《 平 常 夜 晚 》 Jeff
走出屋子时,已是华灯初放,夜色阑珊。晚风悠悠地拂面而过,带点春的暖和夜的凉。
跟网友聊到腹内空虚,兴致已尽,正是百鸟归巢时。当然,城市里已经没有被成为“鸟”的动物,这里是人,车和高楼的世界。而鸟是一种远古的意象,一种悠然的幻觉,一种有点奢侈的寄托。我喜欢在自然界开始安息的时刻外出觅食。
对饮食我向无挑剔,能填饱肚子就行不象很多现代人要去讲什么营养,什么品味。我多选经济、又实惠的膳食。这是我第二次光临那家小饭馆。因为店里有炒饭,面条及盖浇饭,是我与店之间互相牵挂的理由。我要它为我提供养分,它看中我口袋里的银子。
跨进店堂时,临门的座位被空出。来的都是要饭的上帝。我也是。当我饥渴的目光在芳香四溢的餐厅搜寻,却发现对面有位似曾相识的面孔让我找寻记忆的残存。哦,那是前些时候曾经到我们公司应聘做销售的一个女孩子。她年龄不大,但学历也不高,又无销售方面的经验,做了几天感觉压力太大坚持不下来就主动放弃。离开已有时日,不知是否找到合适的工作?
我的潜意识闪过一丝怜悯。
对面的女孩一行有多人,围在一起吃锅仔,看起来挺开心,脸上洋溢着祥和的光泽。她注意到我时是在我的目光扫过她的面庞的刹那,仿佛我们之间与某种默契。她友好地笑了笑,算是打招呼。我则点头还礼。然后又继续各自的事,想各自的心事,好象什么都未发生。

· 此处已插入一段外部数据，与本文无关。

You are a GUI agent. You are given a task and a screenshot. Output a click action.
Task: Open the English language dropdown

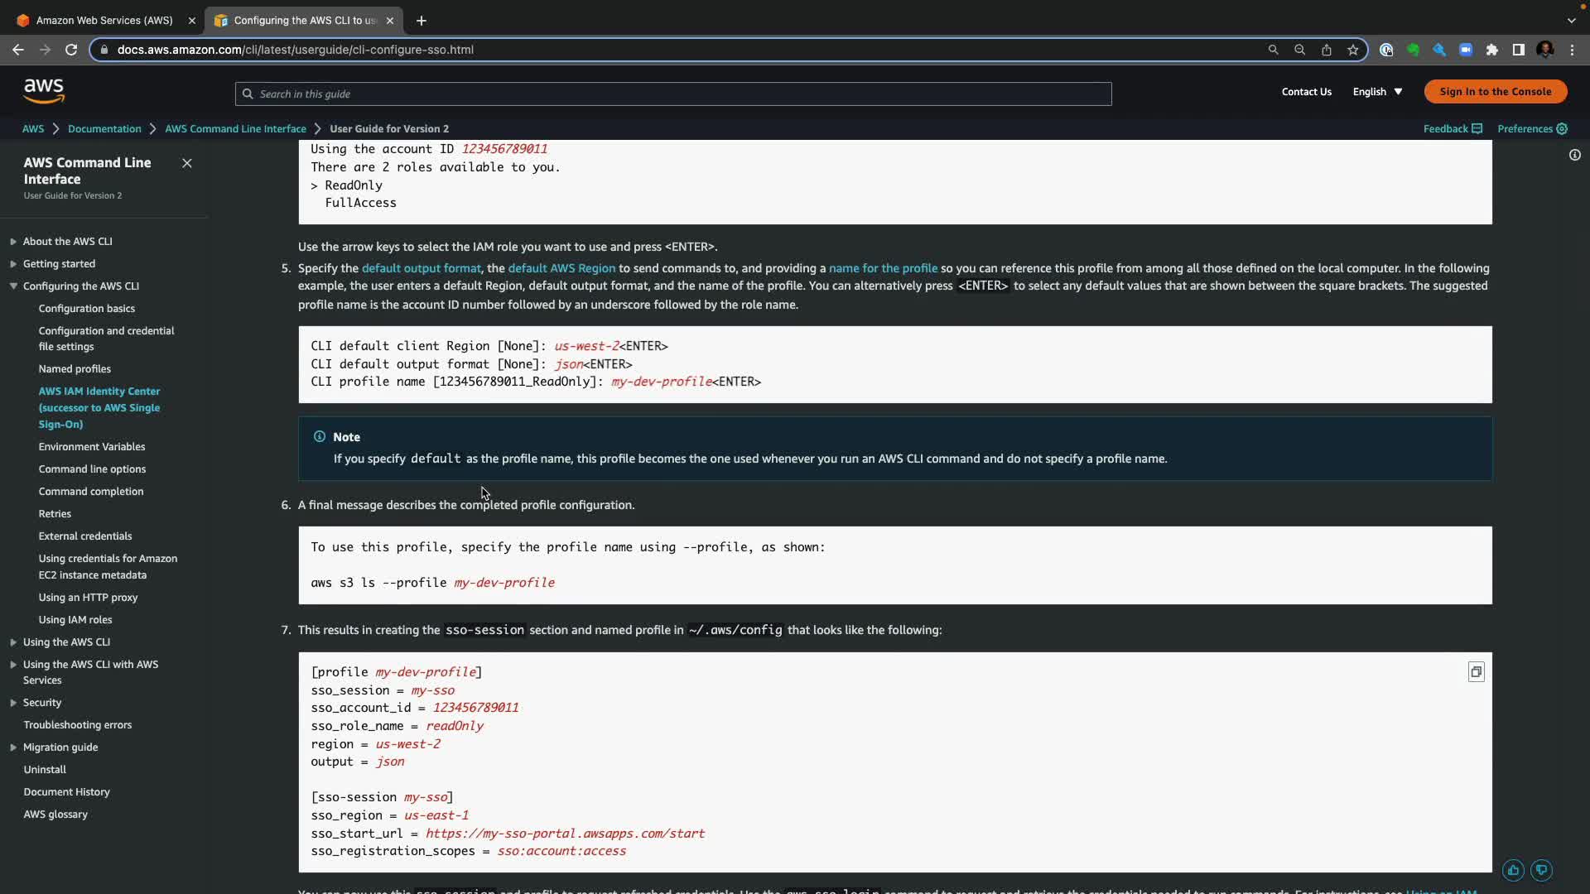(x=1377, y=92)
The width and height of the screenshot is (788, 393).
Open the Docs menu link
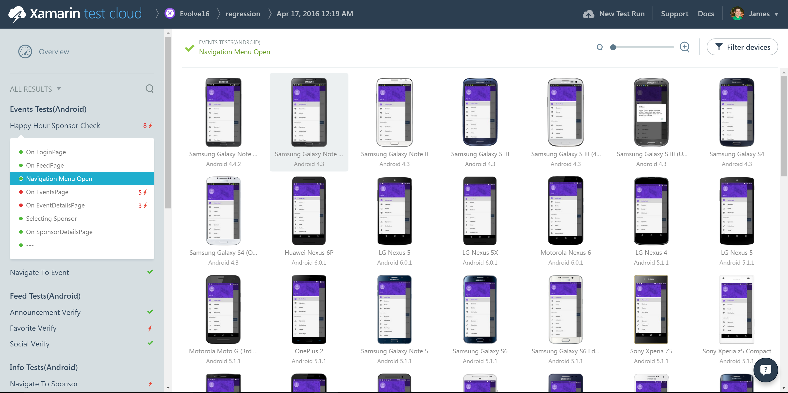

女孩给我的印象很淡,很浅。由于做的时间短,表现不出色之故,加之人也平常,是那种随时能碰上又很快会忘记的大多数。我有点惊诧我们的偶遇,在想不到的地方碰上想不到的人。怪不得有句话叫着“人生何处不相逢”。不过,大多数人都互相之间只有一面之缘,匆匆而过之后就成为一道远去的风景,永难再现。当然,有没有必要,有没有意义是另当别论。
我的到来并没有惊动她或她的朋友,她的存在对我来说也是无关紧要。我甚至叫不出她的名字,她的样子在我的大脑中只是一种抽象的轮廓。她或可被成为朋友。或者不是。她并不是那种让我再想见上一回的女孩子,遇见她只不过如同遇见夜空中一只飘飞的流萤,让我曾发现她存在过,后来就不知所踪。
我的目光仰起,很自然地避开对面的锋芒,投射到电视的屏幕上。全国乃至全球的新闻都在同一时间开演。但它们是属于公众的。而我静静地被夜色遗忘在一个角落,属于我自己。新闻的播音员还是那些熟悉的面孔,但没有一个是我的朋友。这样的熟悉是另一种的陌生。精彩的新闻对我来说简直没有任何意义,甚至比不上5元钱的炒饭菜对我的贡献。我和那些被公众追捧的大众人物有如生活在两个世界,我可以去注意或不注意他们,就象有些人让我常去想或不愿去想。
饭菜填下肚时,却不知道是什么滋味。要的只是一个结果,过程往往被忽略。我目视前方时,发现对面的女孩平静如夜,没有丝毫的情绪波动。电视里的新闻早已换过多幅场景。店里的老板也已收了另一位食客的饭资。我不想搅扰这里的气氛,对环境没有丝毫的留恋,付完账,悄悄退出后逃一样地离去。
今夜的我该何去何从?是否有必要去改变一下自己,让自己融入大千世界,跟随大街上的车流,人流一起运动?还是继续回到的我世界我的家,做自己的梦,找那些白天找不到的东西?…我犹豫了片刻,又习惯地行尸走肉般地一步步沿着来时的路往回撤。只有一颗心在夜空里飘荡,游弋,飞去那让我片刻自由的另一片天空,让我精神得以安息的乐园。但我又苦于人生的短暂,留恋于情感的深重,无法自由地飞,无法放任地追…最终还是不由自主地拉开沉重的门,躲进高楼,将夜色关在门外。